Work to be completed: Turn the part of the data that opens with the line containing "Viewport: 837px width, 582px" and closes with the line containing "[x=35, y=411]" into a JSON list of strings, one string per line, with blank lines left out. Leave the pictures out of the answer.

— start —

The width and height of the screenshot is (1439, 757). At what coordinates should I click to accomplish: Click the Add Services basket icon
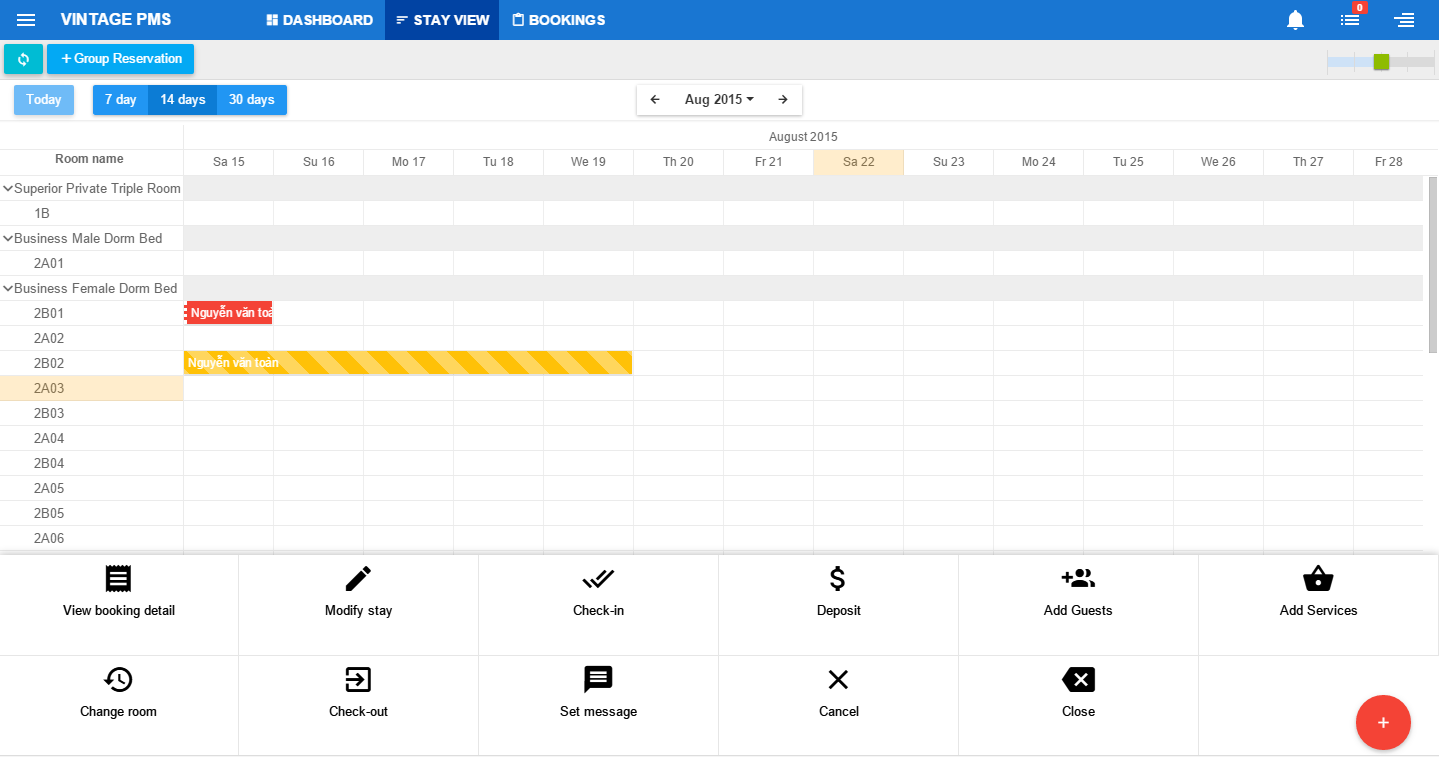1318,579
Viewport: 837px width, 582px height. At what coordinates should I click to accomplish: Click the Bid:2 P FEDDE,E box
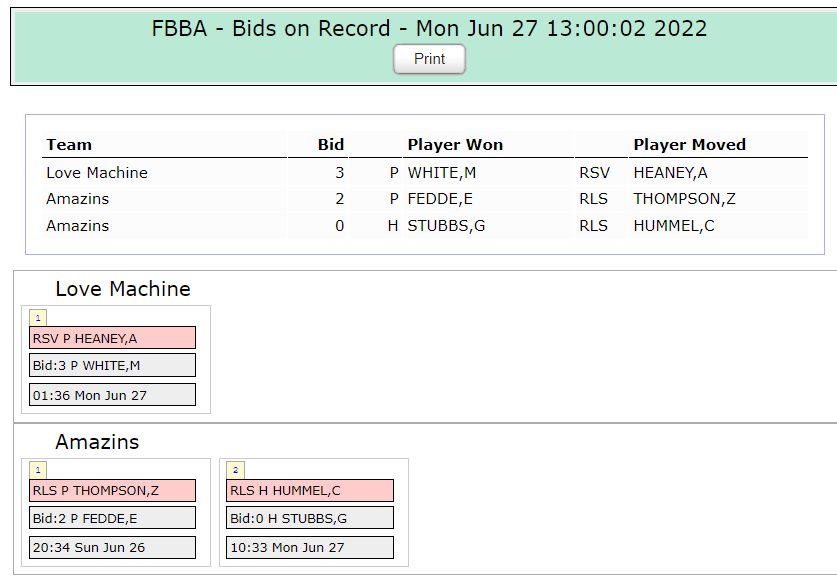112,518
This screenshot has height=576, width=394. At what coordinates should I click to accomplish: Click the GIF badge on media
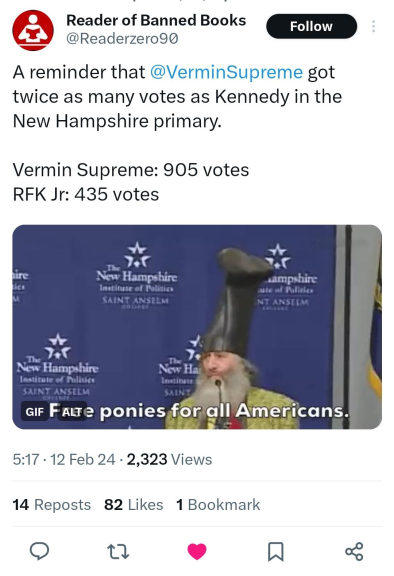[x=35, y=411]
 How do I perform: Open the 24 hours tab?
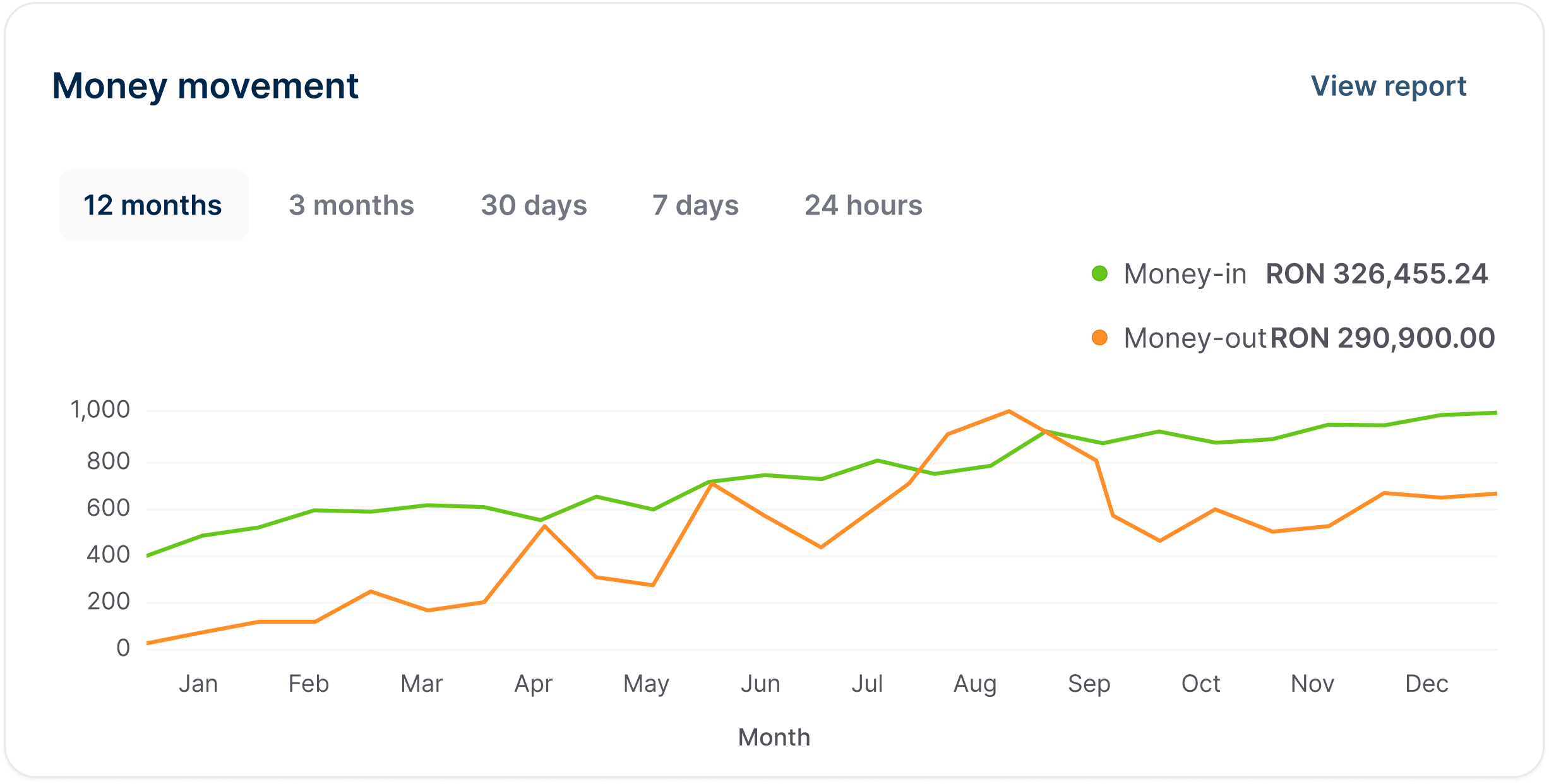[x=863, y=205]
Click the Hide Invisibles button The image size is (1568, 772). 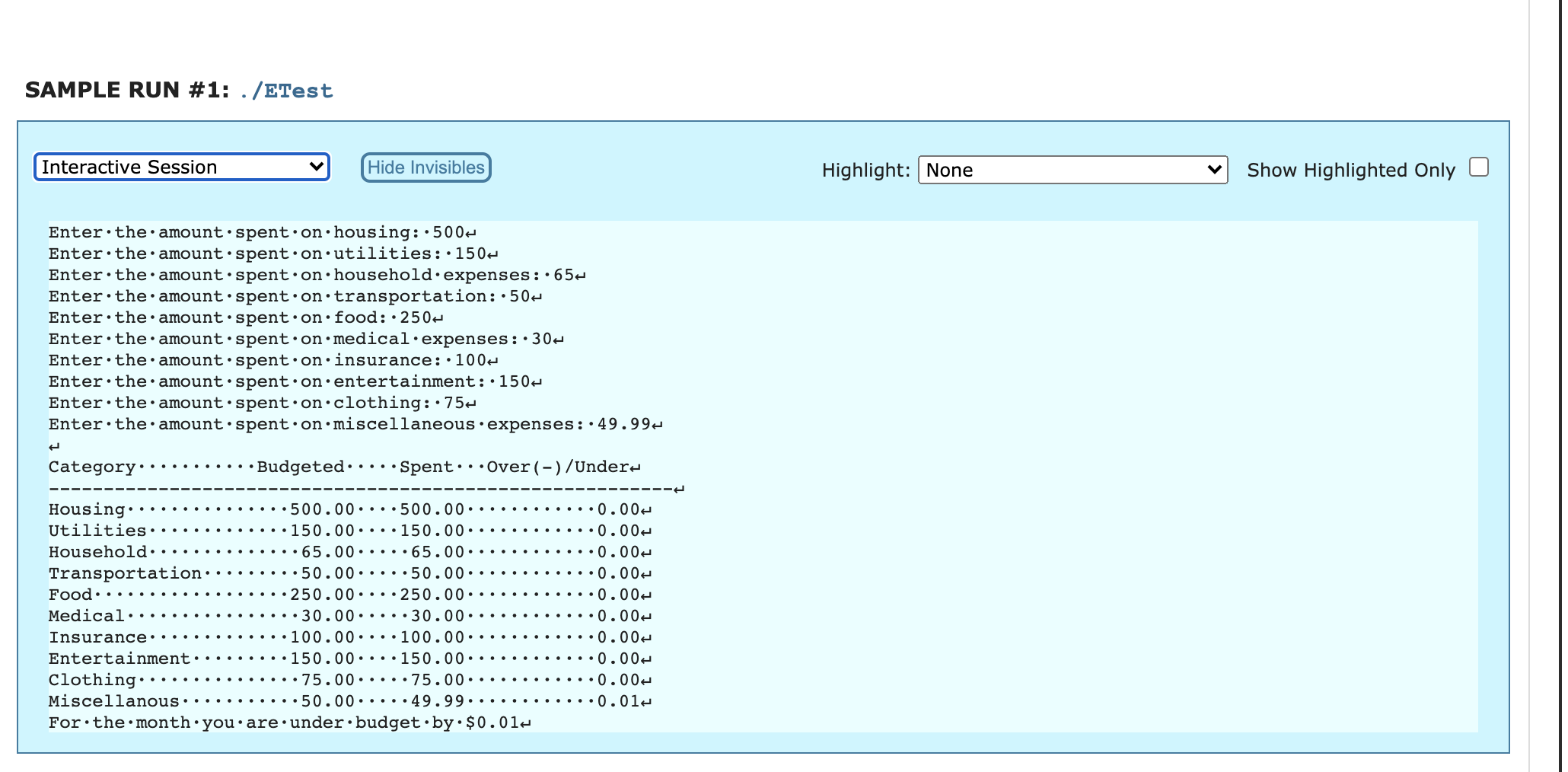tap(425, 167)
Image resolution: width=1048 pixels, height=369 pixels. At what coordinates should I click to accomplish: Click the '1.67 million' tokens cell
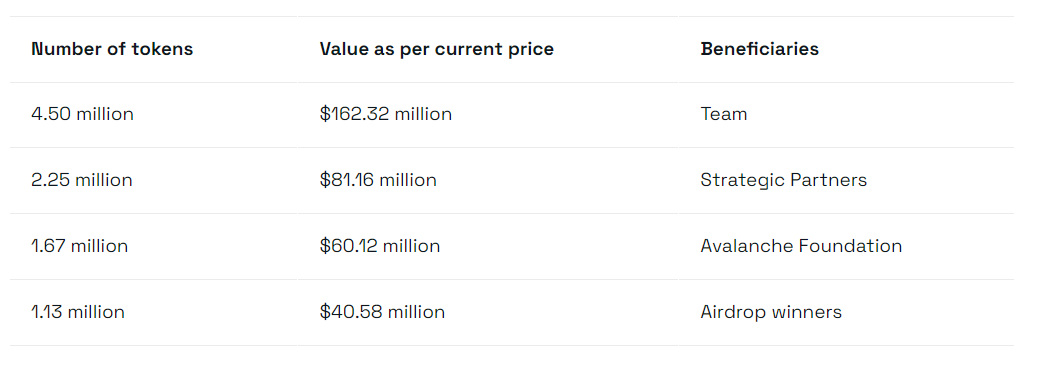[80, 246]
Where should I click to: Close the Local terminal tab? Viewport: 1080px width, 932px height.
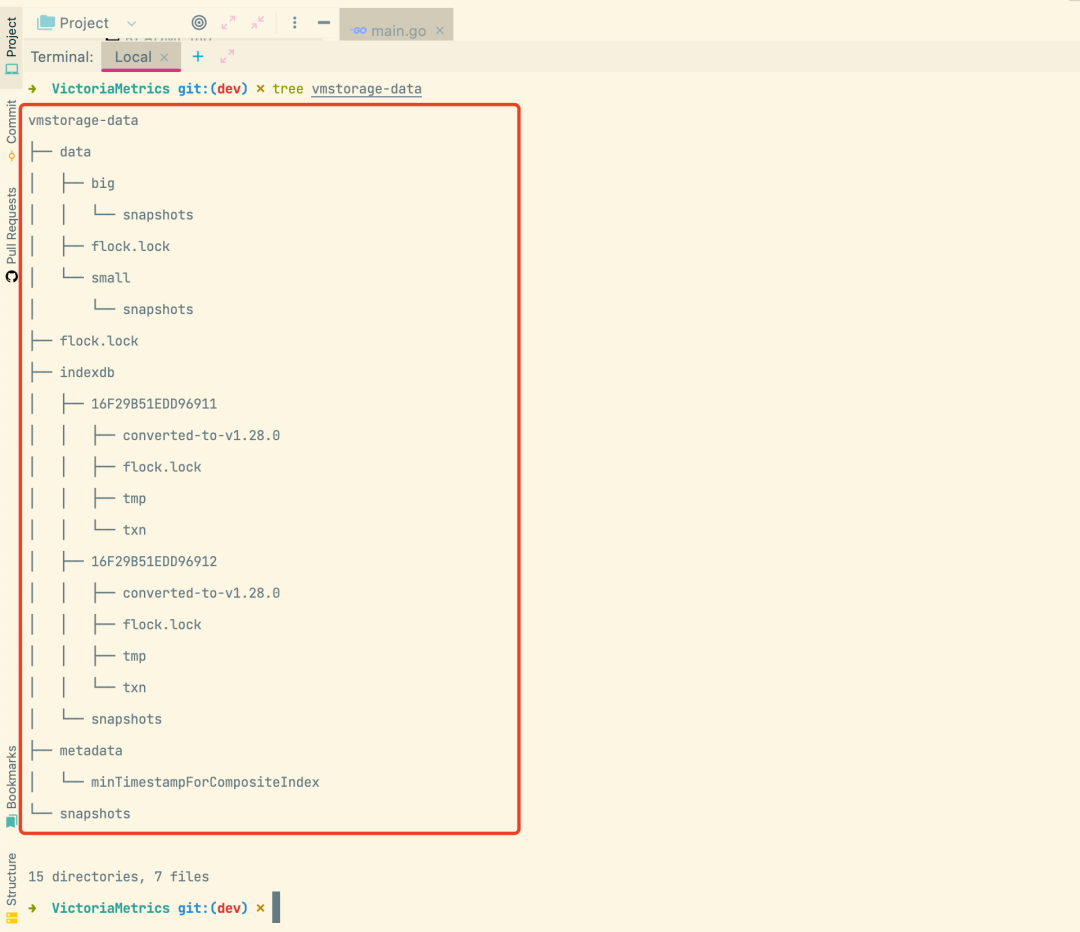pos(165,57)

— end —

Result below:
[
  "Viewport: 837px width, 582px height. At what coordinates should I click to accomplish: Click the Bid:2 P FEDDE,E box",
  "112,518",
  "This screenshot has height=576, width=394. At what coordinates should I click to accomplish: Click the GIF badge on media",
  "[x=35, y=411]"
]